● **Task description**: Within the entries below, output exactly the lines between the line containing "This screenshot has height=287, width=509." and the line containing "The height and", inclusive, and omit any picture.
(Entries supplied)
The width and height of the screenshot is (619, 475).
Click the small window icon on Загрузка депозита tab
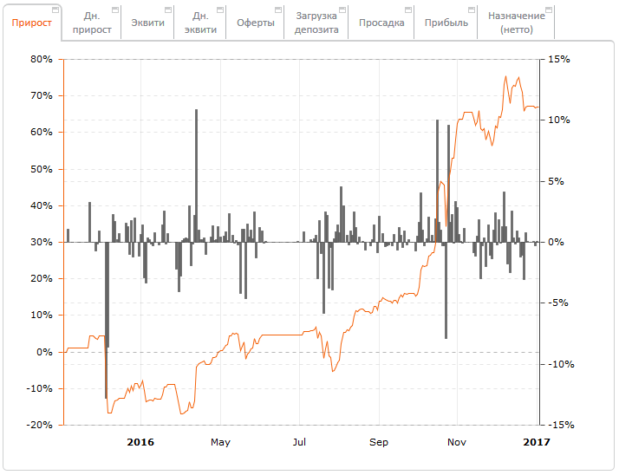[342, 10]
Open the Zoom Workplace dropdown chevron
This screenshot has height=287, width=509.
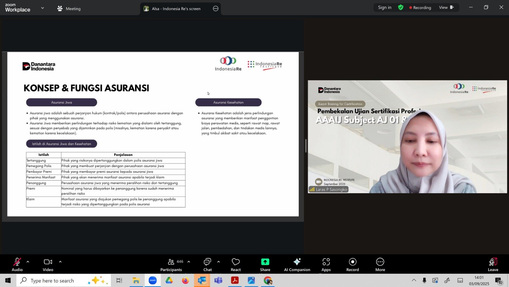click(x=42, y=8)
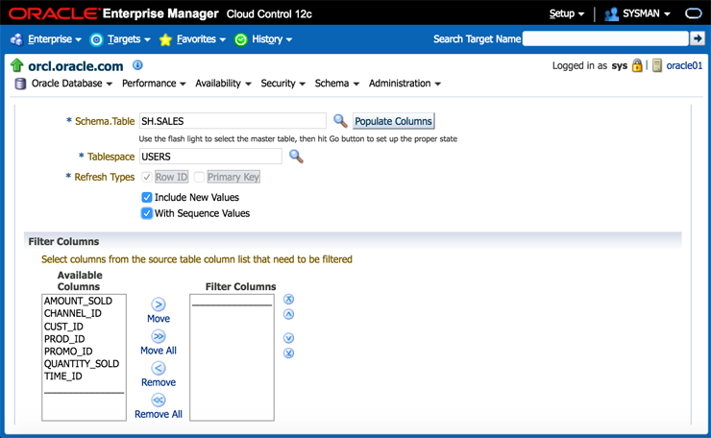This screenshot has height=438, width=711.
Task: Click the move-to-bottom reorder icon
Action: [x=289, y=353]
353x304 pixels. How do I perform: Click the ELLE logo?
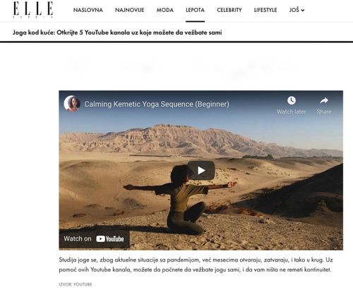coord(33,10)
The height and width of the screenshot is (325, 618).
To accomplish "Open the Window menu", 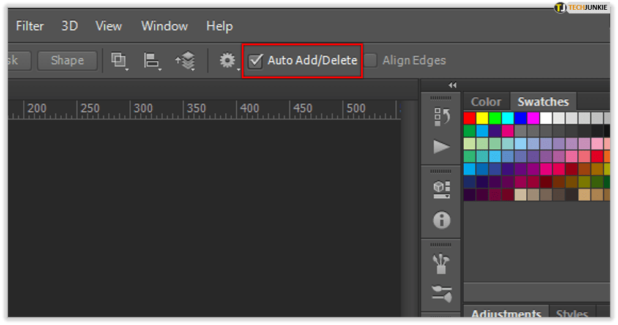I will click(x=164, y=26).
(End Entries supplied)
● **Exercise response**:
This screenshot has height=287, width=509.
click(x=42, y=8)
This screenshot has height=438, width=711.
Task: Click the move-to-bottom reorder icon
Action: [x=289, y=353]
353x304 pixels. How do I perform: Click the ELLE logo?
coord(33,10)
The height and width of the screenshot is (325, 618).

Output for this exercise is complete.